* [Aim of the exercise]: Give back exactly the lines of the material below, starting with the line with "Task: Click the" and going on through the line with "Screen dimensions: 553x298".

* [Data listing]:
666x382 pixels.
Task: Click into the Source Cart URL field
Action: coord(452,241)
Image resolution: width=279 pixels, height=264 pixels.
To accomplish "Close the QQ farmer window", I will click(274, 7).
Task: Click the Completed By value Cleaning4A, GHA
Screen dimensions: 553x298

* * *

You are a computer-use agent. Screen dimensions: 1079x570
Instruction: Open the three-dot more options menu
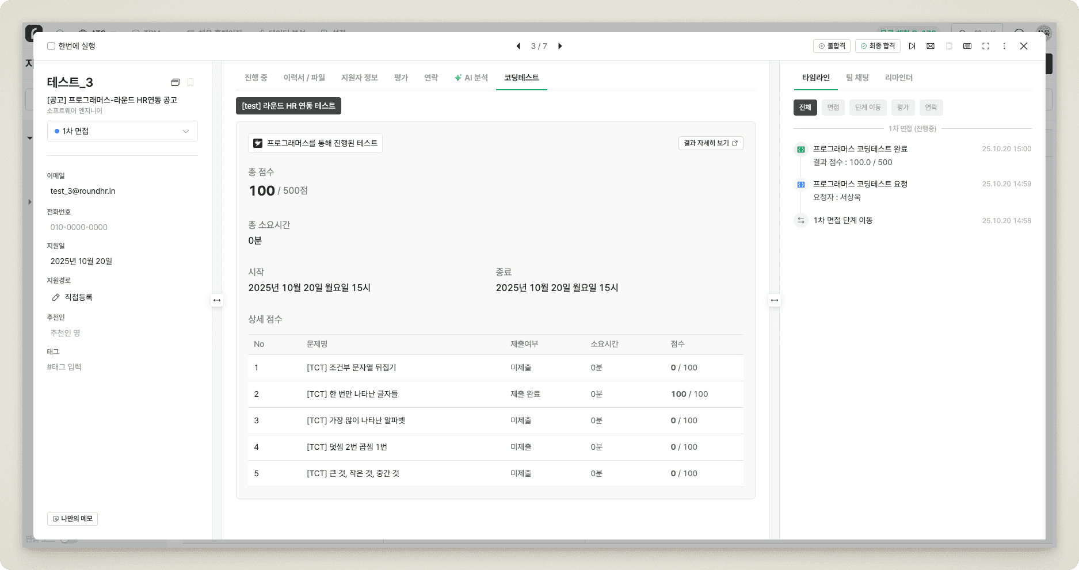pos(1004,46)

* [Exercise answer]:
Task: Click the Completed By value Cleaning4A, GHA
Screen dimensions: 553x298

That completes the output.